→ **Work request**:
Spot each line in the data below containing "Policy" and copy it.

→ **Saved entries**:
*** Block opens ***
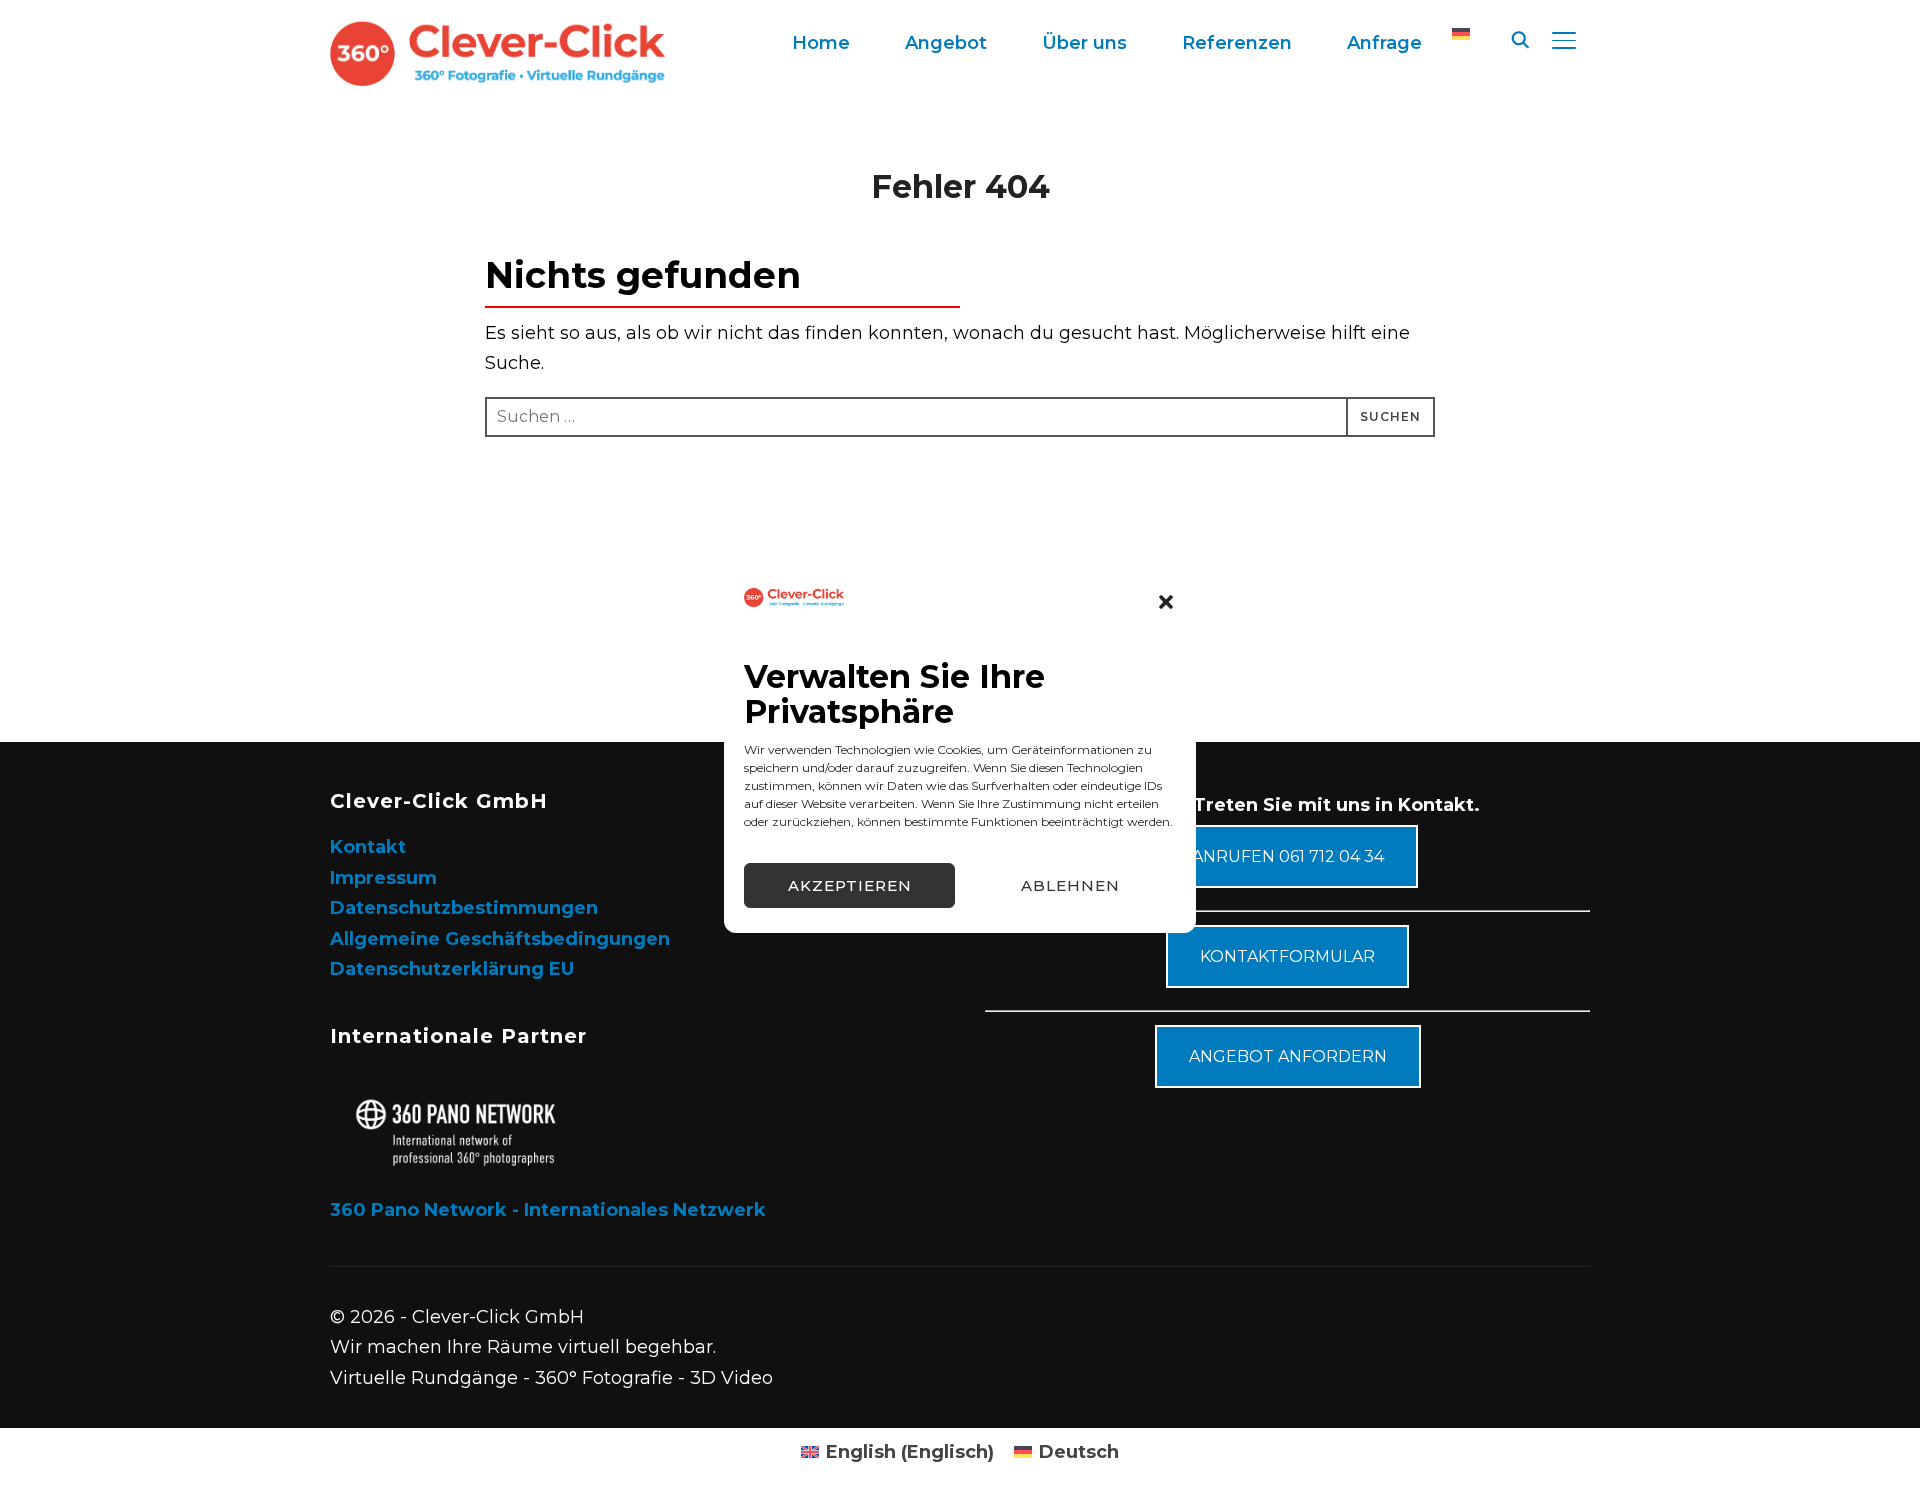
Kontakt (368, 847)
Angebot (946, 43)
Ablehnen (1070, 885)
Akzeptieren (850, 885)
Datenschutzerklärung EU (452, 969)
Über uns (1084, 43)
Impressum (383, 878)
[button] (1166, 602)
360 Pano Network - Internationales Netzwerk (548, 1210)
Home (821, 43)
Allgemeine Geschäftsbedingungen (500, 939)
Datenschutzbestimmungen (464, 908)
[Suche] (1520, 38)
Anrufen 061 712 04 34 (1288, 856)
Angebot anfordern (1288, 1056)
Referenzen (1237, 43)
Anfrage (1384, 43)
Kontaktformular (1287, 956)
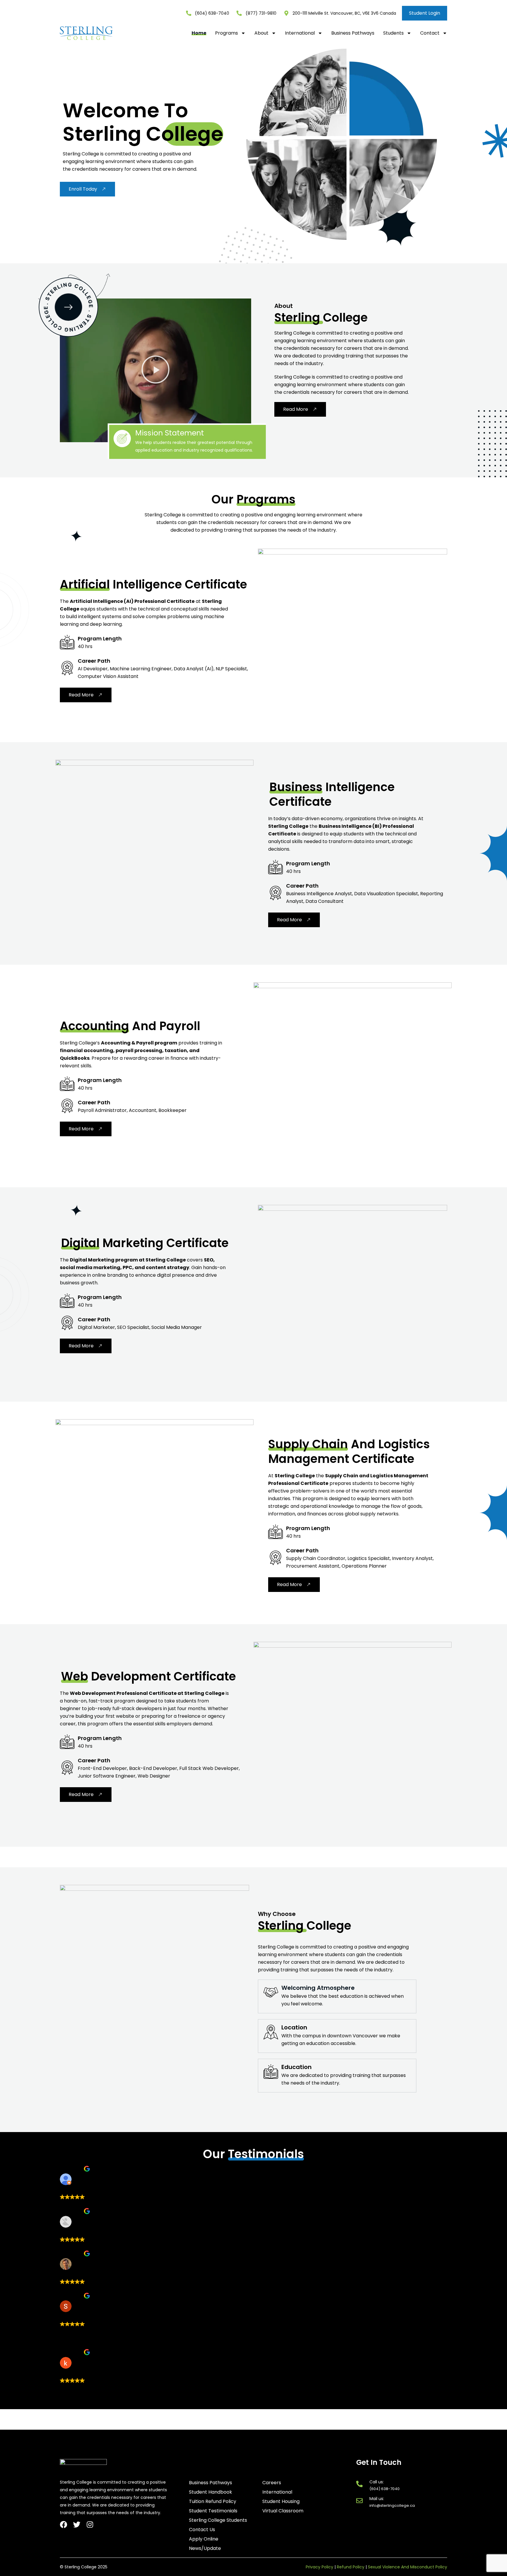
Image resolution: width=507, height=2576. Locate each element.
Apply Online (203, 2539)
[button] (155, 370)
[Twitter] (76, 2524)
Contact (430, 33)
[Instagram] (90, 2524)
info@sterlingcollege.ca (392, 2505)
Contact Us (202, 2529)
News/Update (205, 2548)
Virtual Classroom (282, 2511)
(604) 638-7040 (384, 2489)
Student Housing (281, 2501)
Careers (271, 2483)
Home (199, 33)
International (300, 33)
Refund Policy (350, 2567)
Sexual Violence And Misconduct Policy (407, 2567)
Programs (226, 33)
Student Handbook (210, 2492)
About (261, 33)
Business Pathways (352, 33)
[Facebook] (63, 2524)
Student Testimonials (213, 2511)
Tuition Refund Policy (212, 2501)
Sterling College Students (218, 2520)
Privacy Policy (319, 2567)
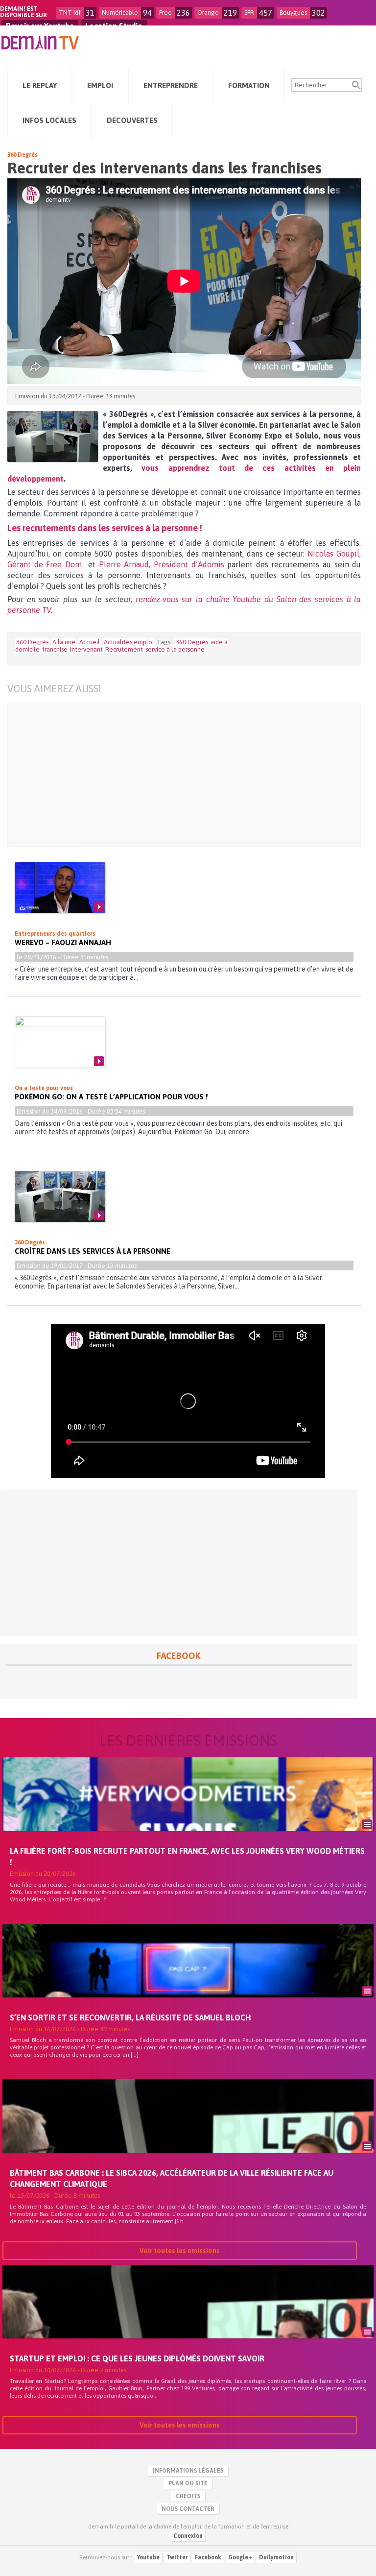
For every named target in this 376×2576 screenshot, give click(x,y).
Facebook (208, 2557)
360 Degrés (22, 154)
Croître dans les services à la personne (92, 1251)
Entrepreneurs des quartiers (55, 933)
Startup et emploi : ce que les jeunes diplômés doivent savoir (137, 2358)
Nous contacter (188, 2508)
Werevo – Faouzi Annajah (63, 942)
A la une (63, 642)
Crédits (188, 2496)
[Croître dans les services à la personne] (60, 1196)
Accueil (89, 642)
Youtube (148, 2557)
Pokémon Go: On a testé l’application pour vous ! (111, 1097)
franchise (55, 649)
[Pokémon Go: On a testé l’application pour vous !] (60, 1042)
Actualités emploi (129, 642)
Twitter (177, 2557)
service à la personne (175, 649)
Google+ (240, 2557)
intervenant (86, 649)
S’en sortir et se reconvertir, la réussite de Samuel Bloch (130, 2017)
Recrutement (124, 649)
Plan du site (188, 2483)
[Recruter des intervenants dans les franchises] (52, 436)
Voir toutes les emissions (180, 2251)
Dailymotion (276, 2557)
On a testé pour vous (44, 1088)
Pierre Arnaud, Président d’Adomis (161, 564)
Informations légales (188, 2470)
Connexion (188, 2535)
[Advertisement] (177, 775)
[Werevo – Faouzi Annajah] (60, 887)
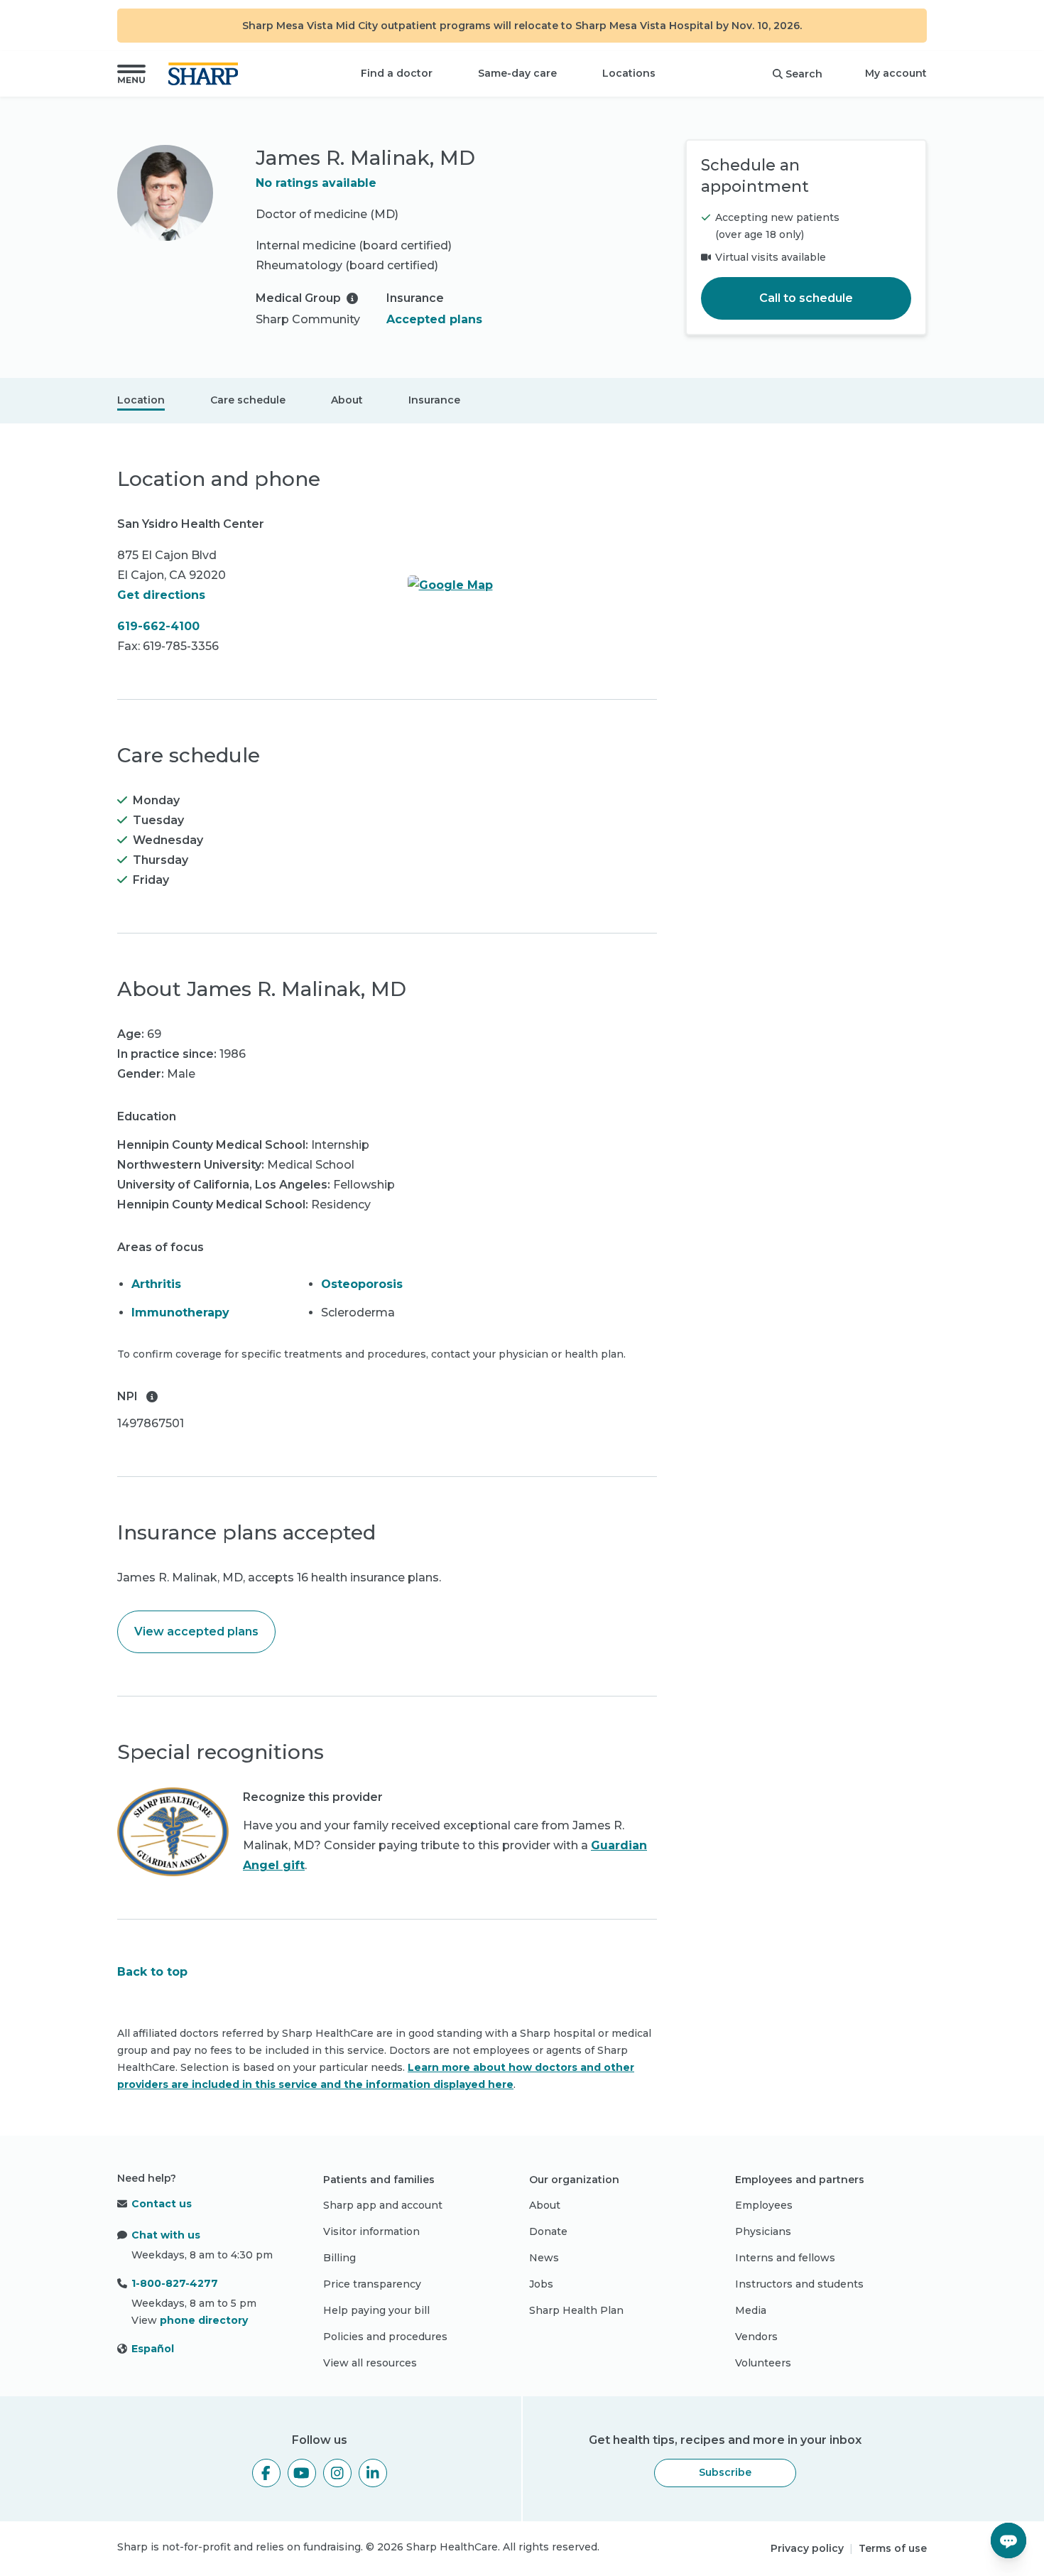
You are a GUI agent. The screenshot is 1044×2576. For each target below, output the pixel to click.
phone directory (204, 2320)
*** Block closes ***
→ **Response to this exercise**:
Refund Policy (350, 2567)
Sexual Violence And Misconduct Policy (407, 2567)
Tuition Refund Policy (212, 2501)
Privacy Policy (319, 2567)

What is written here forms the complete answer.